Jun 21 , 2026
The certification arrived late, long after the printed invitations had promised. Guests had been summoned to the Skylight Hotel Ballroom on African Avenue for 2:00pm, with the official program set an hour later, yet the National Election Board of Ethiopia (NEBE) gave the formal conclusion of the country's seventh general election its decisive form only as the afternoon wore on.
President Taye Atske Selassie and NEBE Chairperson, Melatwerk Hailu, entered the ballroom, shortly before the ceremony opened today, June 21, 2026. By the time the numbers that defined the day were read aloud, the political verdict they confirmed was already familiar, even if the electoral map behind it remained unfinished.
That verdict was another victory for the incumbent Prosperity Party (PP). It secured an overwhelming parliamentary majority, according to results announced by the Board, extending its dominance over federal politics and positioning itself to form the next government from a commanding position in the federal legislative house all regions but the Tigray Regional State. The latter, which commands 38 seats in Parliament, did not see citizens vote due to political deadlock between the federal government and the TPLF, the political force that controls the regional state.
Melat declared that the Prosperity Party took 90pc of the parliamentary seats across the 487 of the 547 constituencies whose results were certified, enough to govern for the next five years. Its reach did not stop at the federal contest.
NEBE reported that the incumbent also dominated regional council elections, securing on average more than 80pc of council seats across regional states where voting was conducted, confirming a political landscape in which the ruling party remains the dominant force across much of the country.
The scale of reported participation gave the announcement its most emphatic claim. NEBE disclosed that a little over 54 million voters had registered for the election, with turnout reaching 96.2pc nationwide, a figure the Board and state officials presented as the central measure of a vote that nonetheless still leaves recounts, re-elections and non-participating constituencies unresolved.
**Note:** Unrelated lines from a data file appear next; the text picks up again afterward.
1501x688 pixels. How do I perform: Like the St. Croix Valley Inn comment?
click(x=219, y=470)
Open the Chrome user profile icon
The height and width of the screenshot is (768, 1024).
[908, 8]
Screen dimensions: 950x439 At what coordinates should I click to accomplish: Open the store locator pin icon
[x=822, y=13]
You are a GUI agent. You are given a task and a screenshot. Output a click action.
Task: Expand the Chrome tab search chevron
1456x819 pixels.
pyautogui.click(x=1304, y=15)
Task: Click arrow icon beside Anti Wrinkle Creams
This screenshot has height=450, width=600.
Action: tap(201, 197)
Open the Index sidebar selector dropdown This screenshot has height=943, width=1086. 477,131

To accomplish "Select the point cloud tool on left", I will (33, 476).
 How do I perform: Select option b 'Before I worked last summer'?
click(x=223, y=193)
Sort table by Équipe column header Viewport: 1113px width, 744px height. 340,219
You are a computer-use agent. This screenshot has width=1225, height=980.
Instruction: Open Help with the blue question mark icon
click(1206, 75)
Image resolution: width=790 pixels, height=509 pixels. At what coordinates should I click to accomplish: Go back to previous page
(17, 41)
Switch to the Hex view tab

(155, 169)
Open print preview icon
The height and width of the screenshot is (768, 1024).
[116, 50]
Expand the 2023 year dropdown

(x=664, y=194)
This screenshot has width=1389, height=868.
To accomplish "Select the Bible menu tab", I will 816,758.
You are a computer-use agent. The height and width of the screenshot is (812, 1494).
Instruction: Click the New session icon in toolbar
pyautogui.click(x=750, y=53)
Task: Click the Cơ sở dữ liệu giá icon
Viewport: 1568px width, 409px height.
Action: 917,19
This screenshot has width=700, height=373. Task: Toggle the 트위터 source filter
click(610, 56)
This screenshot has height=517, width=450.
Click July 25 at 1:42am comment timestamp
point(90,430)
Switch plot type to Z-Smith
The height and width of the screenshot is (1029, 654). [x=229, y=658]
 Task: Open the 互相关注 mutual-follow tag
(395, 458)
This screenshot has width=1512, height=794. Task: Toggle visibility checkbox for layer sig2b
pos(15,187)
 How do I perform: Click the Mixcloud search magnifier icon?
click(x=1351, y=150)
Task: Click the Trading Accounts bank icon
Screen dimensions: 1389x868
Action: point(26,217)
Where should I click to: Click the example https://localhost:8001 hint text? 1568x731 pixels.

The room that received those figures was a gathering of the state's institutional weight. Tadesse Chafo, speaker of the House; Meseret Damtie, auditor general; ambassadors, diplomats, party representatives and election observers. Among the diplomats was Ervin Massinga, United States ambassador to Ethiopia.
Melatwerk opened the proceedings framing the Board's work as conducted under the law and institutional autonomy. Her remarks then moved from institutional defence to personal tribute. She became visibly emotional while paying tribute to electoral workers, singling out Dawit Daniel, a polling station worker who died in an accident while transporting election materials.
The latest outcome, 90pc of parliamentary seats from 487 certified constituencies, marks a second consecutive national election in which the Prosperity Party emerged with overwhelming dominance. The continuity runs deeper than the margins. At least 46 constituencies did not participate in this election, including those in Tigray and parts of Amhara, leaving multiple parliamentary seats vacant, with electoral officials indicating that some may vote at a later date depending on conditions.
That makes the Seventh General Election the second in a row in which not all constituencies were contested, a persistence of postponed or absent voting that points to the continued weight of political instability and security challenges on the electoral process. The election has been certified, but the parliamentary field remains partly incomplete.
The Board declared that the Prosperity Party's majority is large enough to make the outstanding contests unlikely to alter the final outcome, but they leave the final political picture administratively incomplete even as the broad outcome ceases to be in doubt.
Results from 12 constituencies remain subject to recounts, comprising eight parliamentary constituencies, three council-only constituencies and one covering both parliamentary and council elections. Re-elections will be held in a further 11 constituencies, made up of three parliamentary, six council-only and two covering both races.
The result, compared the sixth general election of 2021, when the ruling party won 95pc of the 470 parliamentary seats contested, during a period when conflict engulfed much of northern Ethiopia and voting was postponed in several constituencies.
It fell to the President to deliver the closing speech, and he used it to press the political meaning of the turnout. Taye congratulated electoral officials, political parties and voters, holding up the reported participation as evidence of a strong democratic exercise.
"Others could just wish for such a high voter turnout," he said.
He also directed a message at those he described as “seeking political power outside constitutional means,” stating that the ballot box remains the only legitimate path to political office and that the “results demonstrated” as much.